_Required action_
Reproduce the tail of the data exactly. It starts at the line containing "Tap the Siri" and runs to the last line.

Dataset entries
━━━━━━

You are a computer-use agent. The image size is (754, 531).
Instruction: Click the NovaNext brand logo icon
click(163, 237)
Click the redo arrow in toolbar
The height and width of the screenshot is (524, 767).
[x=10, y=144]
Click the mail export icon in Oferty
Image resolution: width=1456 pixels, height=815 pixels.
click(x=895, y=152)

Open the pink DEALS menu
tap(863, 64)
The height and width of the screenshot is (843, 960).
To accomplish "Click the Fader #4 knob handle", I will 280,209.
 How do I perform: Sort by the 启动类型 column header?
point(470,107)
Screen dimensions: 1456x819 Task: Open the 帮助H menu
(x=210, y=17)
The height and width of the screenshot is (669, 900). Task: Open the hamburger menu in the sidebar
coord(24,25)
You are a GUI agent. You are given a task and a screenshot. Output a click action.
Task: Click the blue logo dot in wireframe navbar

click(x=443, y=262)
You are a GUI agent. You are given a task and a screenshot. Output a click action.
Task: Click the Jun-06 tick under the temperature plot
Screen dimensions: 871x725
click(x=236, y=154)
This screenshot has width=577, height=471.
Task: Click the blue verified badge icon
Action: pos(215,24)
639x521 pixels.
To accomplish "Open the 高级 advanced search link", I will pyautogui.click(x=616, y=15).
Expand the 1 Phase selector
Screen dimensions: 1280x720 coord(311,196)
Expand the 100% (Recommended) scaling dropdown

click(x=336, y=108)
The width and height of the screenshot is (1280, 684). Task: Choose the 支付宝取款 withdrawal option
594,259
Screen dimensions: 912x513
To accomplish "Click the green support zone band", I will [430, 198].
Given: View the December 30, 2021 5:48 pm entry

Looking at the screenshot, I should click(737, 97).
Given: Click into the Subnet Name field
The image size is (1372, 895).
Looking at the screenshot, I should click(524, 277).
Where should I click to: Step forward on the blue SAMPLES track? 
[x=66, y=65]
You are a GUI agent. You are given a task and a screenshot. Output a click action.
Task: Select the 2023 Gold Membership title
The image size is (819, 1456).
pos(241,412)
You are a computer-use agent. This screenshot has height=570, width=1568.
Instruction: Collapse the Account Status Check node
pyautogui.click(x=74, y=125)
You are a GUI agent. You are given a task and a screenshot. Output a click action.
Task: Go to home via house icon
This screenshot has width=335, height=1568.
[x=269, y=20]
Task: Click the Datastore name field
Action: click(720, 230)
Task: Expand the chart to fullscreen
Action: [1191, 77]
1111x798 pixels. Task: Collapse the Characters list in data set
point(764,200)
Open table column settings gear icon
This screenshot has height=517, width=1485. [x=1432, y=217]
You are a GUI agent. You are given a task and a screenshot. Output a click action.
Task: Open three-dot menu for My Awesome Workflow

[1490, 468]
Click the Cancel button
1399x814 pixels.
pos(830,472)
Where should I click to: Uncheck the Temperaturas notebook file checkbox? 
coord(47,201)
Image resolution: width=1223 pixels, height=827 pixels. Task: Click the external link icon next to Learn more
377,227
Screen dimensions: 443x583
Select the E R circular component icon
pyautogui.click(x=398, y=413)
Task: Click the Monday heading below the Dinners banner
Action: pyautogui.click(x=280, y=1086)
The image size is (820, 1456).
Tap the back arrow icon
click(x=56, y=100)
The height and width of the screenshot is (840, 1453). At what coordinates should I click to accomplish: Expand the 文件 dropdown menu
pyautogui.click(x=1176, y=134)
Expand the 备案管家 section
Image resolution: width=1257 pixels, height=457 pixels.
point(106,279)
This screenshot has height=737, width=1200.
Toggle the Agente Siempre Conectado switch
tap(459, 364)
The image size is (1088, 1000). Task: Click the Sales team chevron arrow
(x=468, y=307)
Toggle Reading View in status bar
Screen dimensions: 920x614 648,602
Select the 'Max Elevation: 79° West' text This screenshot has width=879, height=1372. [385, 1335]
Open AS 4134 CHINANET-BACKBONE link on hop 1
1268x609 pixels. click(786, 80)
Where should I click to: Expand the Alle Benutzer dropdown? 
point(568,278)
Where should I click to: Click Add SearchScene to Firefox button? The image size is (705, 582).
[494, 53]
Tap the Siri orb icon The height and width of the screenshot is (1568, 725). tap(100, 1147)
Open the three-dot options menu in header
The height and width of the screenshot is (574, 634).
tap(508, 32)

━━━━━━

_Exercise output_
Tap the Siri orb icon The height and width of the screenshot is (1568, 725). tap(100, 1147)
Open the three-dot options menu in header
The height and width of the screenshot is (574, 634).
tap(508, 32)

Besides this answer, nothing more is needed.